* _HOW TO COMPLETE THIS TASK_: Check each line of the entries below for the word "computer", and copy the lines that have it.

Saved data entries

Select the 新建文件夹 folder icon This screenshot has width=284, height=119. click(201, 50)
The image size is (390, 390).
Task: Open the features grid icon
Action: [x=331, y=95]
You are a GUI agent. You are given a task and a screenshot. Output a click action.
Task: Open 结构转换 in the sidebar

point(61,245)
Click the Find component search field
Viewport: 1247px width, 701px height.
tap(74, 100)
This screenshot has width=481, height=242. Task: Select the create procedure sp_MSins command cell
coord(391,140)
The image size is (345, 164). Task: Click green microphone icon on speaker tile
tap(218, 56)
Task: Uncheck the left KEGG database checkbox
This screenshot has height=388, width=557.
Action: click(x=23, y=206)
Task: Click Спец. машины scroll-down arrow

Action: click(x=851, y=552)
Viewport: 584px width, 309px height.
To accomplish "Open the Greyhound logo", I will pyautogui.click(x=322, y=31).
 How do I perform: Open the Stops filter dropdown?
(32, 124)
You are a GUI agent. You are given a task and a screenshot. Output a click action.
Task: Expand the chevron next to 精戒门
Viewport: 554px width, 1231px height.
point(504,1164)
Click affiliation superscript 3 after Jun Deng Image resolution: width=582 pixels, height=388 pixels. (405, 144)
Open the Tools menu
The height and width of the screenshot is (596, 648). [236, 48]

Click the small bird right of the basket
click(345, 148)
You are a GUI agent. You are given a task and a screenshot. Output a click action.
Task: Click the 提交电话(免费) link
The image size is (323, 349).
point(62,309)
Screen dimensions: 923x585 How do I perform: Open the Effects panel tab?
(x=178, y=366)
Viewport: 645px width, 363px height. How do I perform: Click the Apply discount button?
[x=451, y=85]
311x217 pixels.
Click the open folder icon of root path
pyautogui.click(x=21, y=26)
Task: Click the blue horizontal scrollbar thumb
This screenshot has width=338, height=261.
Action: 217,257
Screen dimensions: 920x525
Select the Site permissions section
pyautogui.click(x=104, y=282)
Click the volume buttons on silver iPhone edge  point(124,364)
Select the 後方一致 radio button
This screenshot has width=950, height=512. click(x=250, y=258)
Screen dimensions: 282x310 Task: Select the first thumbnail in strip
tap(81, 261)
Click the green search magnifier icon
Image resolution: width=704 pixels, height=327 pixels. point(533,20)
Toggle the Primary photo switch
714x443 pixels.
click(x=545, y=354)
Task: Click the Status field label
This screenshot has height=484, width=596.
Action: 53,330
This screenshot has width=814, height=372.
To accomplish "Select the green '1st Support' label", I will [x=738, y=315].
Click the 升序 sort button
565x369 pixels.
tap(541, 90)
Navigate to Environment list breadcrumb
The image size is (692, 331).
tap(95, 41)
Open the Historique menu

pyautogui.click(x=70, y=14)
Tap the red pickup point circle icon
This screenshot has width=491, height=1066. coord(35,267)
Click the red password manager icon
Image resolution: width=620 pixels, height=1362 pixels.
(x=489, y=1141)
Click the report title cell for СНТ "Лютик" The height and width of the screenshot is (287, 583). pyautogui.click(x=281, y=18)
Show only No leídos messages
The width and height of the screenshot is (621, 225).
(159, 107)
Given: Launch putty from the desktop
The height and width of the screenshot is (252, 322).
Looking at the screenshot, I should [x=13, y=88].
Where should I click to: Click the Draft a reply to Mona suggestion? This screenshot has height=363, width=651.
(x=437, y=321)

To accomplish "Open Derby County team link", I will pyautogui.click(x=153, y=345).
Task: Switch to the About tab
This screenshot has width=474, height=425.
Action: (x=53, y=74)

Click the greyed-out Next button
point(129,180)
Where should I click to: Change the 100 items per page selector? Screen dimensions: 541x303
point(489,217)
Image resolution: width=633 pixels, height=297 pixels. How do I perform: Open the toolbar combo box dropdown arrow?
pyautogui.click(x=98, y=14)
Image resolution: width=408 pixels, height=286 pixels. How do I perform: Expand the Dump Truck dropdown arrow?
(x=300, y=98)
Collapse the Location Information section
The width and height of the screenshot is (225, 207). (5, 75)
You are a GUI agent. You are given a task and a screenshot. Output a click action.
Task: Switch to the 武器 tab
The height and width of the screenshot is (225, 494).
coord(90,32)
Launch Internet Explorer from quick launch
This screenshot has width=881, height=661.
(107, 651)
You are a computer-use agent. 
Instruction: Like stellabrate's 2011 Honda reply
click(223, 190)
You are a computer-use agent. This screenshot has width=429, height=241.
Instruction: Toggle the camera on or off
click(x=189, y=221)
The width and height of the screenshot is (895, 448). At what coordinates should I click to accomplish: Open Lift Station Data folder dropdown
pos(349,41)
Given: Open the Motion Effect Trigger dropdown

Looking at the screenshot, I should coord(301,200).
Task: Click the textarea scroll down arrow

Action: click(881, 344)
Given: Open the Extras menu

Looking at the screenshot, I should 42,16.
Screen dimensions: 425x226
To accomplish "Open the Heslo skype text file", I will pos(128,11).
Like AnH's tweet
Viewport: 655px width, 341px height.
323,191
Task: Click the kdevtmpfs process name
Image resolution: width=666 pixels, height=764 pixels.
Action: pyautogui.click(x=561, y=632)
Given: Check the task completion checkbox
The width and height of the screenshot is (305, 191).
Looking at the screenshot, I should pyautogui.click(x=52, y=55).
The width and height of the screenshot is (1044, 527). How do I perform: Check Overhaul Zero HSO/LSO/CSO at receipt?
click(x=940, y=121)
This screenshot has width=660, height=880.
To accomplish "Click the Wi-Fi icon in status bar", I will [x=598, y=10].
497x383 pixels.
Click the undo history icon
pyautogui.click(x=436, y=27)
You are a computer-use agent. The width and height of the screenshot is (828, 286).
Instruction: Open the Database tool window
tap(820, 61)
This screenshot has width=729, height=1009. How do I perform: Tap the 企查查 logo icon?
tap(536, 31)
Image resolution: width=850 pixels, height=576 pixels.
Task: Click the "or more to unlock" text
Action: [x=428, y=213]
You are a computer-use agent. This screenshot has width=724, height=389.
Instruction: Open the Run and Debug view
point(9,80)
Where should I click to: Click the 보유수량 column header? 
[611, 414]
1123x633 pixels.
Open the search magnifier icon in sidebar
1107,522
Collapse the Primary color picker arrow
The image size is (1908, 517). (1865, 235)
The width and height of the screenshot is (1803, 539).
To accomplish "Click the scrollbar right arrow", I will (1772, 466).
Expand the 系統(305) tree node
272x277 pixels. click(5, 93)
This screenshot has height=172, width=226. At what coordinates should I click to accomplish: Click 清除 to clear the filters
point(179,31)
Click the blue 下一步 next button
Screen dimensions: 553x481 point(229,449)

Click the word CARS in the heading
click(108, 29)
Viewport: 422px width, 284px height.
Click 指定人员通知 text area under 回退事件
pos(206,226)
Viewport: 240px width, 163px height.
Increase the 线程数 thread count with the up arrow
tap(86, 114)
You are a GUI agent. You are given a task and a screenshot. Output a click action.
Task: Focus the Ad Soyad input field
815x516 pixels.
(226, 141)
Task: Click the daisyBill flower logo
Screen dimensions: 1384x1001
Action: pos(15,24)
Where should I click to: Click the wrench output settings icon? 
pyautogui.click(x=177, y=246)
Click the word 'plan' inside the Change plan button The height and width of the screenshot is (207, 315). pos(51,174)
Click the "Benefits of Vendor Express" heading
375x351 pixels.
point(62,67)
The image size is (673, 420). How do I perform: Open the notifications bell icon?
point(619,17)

* _REPLY_:
You are a computer-use agent. 
You are a computer-use agent. This screenshot has width=429, height=241.
You are a computer-use agent. The width and height of the screenshot is (828, 286).
You are a computer-use agent. This screenshot has width=724, height=389.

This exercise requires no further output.